L’83% delle aziende ha segnalato questa carenza come una sfida ostica da superare, e più della metà ha più di 10 posti vacanti nel team sicurezza, figure che non paiono facili da trovare. Ma non parliamo solo di tecnici puri; servono persone che sappiano anche valutare l’uso dell’IA per questioni di privacy, affidabilità e tutela dei dati, altrimenti si rischia di lasciare porte spalancate senza nemmeno accorgersene.
Il grande fraintendimento: paura dei nemici esterni ma i problemi sono dentro casa
Qui forse si nasconde il vero paradosso italiano. Il 66% dei manager teme attacchi esterni, magari orchestrati da gruppi criminali sponsorizzati da stati, mentre solo il 34% ha il timore che i problemi arrivino dall’interno dell’azienda. E invece, proprio dentro casa spesso si nascondono le vulnerabilità più insidiose: comportamenti inconsapevoli, ignoranza sulle minacce AI, mancanza di formazione.
È come avere una porta blindata e lasciarla aperta consapevolmente a chiunque passi per il corridoio.
La cultura della sicurezza digitale non è un optional, è il futuro
La trasformazione digitale è una rivoluzione che non lascia scampo: o la abbracci nella sua interezza, compresa la sicurezza, oppure rischi di venir travolto. E la sicurezza, oggi, non si compra con un semplice software o con una spesa stratosferica, ma si costruisce prima di tutto nella testa e nel comportamento delle persone che lavorano in azienda.
Conoscere le minacce, formarsi continuamente, capire come funziona l’intelligenza artificiale è la vera chiave per non farsi sorprendere. Perché purtroppo, la nuova guerra cibernetica è già iniziata. E in questa partita, giocare con il fianco scoperto vuol dire perdere prima ancora di cominciare.
Il tempo stringe, l’Italia deve agire ora
Non facciamoci illusioni: la sfida è dura, ma non impossibile. Serve un cambio di mentalità radicale, investimenti mirati, una strategia integrata che unisca tecnologia, persone e cultura. L’AI può essere la nostra migliore alleata o il nostro peggior nemico, dipende da come la gestiamo.
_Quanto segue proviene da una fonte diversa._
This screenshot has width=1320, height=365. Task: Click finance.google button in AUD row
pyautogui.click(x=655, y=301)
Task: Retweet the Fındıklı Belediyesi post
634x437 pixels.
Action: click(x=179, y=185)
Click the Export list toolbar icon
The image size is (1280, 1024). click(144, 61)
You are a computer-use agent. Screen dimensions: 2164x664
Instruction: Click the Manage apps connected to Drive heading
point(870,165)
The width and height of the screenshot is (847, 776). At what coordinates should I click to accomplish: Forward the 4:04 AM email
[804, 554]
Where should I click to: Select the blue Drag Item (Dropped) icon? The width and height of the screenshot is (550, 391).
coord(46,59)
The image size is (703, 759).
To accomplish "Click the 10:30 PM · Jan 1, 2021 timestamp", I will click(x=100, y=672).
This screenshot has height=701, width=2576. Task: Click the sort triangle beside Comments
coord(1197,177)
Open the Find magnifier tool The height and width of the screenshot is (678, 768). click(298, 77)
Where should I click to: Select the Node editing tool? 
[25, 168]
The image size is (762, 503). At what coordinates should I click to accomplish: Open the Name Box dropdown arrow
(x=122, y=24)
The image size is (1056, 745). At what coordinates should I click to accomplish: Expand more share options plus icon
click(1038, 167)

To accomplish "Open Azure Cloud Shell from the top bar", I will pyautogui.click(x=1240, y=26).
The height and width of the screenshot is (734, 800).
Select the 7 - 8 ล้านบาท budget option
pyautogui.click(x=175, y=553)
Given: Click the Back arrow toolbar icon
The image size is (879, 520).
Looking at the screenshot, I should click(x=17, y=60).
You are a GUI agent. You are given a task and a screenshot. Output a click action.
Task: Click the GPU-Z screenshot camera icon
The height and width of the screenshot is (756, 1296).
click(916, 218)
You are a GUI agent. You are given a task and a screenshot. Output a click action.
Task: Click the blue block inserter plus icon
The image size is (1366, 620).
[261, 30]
E allora, a tutti noi che viviamo questo tempo di rapidi cambiamenti, dico: è ora di svegliarsi, di smettere di giocare con il fuoco e iniziare a costruire una sicurezza digitale solida, inclusiva e preparata. Perché la vera difesa comincia dentro di noi, prima che dall’esterno.
Se questo articolo ti ha fatto riflettere, beh, è già un piccolo passo verso un’Italia un po’ meno vulnerabile e molto più pronta ad affrontare questa nuova guerra invisibile che ci circonda ogni giorno.